Amphetamine, methamphetamine and MDMA — large-scale production in Europe for domestic consumption and export: These make up around 5% of the total EU drug market, with an estimated EU retail market value of at least EUR 1 billion for amphetamine and methamphetamine and EUR 0.5 billion for MDMA. Around 1.7 million Europeans (15–64 years) have tried amphetamine or methamphetamine in the past year and some 2.6 million have tried MDMA (‘ecstasy’). Production of these substances takes place sometimes on an ‘industrial scale’ within the EU for domestic consumption and for export. New production methods yield purer and cheaper products, with organised crime groups controlling the whole logistics chain.

New psychoactive substances (NPS) — fewer new detections but potent substances pose serious health threats: These are diverse substances which are not subject to international drug controls. The value of the NPS market is unknown, however 55 NPS were reported to the EU Early Warning System in 2018, bringing the total number of NPS monitored to 731.The main source countries are China and, to a lesser extent, India.Policy responses and law enforcement activity in source countries are thought to have contributed to the slow-down in appearance of NPS (101 were reported in 2014). But NPS continue to pose serious cross-border threats to health, with potent synthetic opioids, cannabinoids and ‘fake’ benzodiazepines appearing on the market, associated with reports of health emergencies and deaths.

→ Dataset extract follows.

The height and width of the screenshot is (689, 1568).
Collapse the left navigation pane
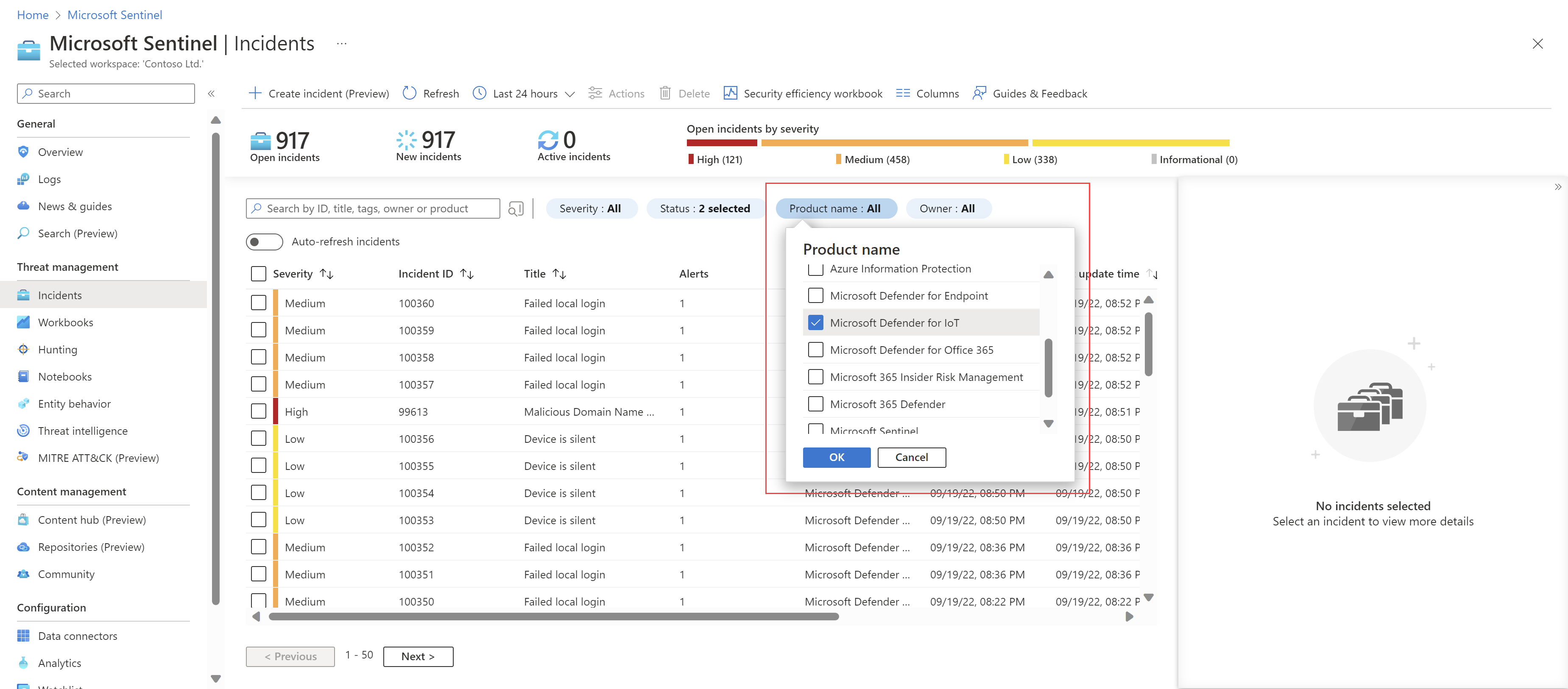(x=212, y=94)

Tackling drug markets: actions for current and future scenarios

In a drug market which is ‘increasingly complex, adaptive and dynamic’, the report stresses that ‘EU policies and responses need to be equally agile, adaptive and joined-up.’ The report presents a wide array of ongoing actions to target the illicit drug supply chain, from operational measures to tackle corruption at ports to training for officials in dismantling illicit drug laboratories. It also describes a full range of policy tools available (e.g. coordination structures, legislation, cooperation programmes and financial instruments).

Among the key areas for action identified in the report are: tackling the business models of top-level organised crime groups active in the global drug market; reducing vulnerabilities at external borders; and investing in forensic and toxicological capacity to keep pace with innovations in drug production.

The agencies stress that taking a future-oriented approach will boost preparedness to respond to potential future challenges, such as virtual currencies, drone technology, automation in supply chain logistics and artificial intelligence.